» PROBLEM TO SOLVE:
In the material below, find each line with the word "dropdown" and list it.

» SUPPLIED MATERIAL:
#####
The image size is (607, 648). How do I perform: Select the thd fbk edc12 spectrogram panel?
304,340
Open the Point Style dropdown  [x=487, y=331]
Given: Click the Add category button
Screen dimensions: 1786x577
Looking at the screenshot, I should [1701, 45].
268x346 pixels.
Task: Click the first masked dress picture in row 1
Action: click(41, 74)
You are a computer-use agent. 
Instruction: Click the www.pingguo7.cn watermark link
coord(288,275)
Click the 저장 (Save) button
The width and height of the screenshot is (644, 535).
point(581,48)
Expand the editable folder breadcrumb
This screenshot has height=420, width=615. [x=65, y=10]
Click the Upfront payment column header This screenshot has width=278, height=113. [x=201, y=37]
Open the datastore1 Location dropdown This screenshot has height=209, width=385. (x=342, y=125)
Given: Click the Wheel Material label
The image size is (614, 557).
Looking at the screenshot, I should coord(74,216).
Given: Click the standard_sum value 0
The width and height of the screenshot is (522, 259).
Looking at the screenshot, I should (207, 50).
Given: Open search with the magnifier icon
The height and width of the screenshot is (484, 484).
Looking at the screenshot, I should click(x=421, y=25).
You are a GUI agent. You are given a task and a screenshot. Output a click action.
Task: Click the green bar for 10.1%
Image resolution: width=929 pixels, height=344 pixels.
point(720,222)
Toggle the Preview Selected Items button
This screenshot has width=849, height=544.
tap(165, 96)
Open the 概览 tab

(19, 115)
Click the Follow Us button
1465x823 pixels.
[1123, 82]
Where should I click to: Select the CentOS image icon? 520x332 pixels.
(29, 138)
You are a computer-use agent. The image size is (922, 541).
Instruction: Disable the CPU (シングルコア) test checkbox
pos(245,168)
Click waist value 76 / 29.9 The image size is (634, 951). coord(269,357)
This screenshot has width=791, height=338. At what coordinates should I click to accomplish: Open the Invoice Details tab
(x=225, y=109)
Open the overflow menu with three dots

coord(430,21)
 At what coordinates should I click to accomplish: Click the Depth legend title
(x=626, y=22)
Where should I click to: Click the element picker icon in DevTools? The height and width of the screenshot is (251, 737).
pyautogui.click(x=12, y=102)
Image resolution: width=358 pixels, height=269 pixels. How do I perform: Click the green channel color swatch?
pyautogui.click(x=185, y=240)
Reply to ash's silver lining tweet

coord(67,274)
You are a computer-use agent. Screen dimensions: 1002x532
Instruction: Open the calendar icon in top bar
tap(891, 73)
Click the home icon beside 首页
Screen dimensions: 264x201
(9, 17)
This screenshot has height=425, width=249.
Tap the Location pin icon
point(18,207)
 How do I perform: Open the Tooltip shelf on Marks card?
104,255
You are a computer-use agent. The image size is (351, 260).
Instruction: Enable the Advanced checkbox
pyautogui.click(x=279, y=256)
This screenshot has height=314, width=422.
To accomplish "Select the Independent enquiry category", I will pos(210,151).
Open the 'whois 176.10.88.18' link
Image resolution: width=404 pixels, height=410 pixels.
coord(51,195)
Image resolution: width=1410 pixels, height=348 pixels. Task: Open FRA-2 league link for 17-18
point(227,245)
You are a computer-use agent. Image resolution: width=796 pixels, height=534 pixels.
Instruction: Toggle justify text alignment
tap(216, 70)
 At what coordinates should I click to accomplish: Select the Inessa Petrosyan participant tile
#####
» REPLY TO THE TASK:
Open the Point Style dropdown  [x=487, y=331]
Open the datastore1 Location dropdown This screenshot has height=209, width=385. (x=342, y=125)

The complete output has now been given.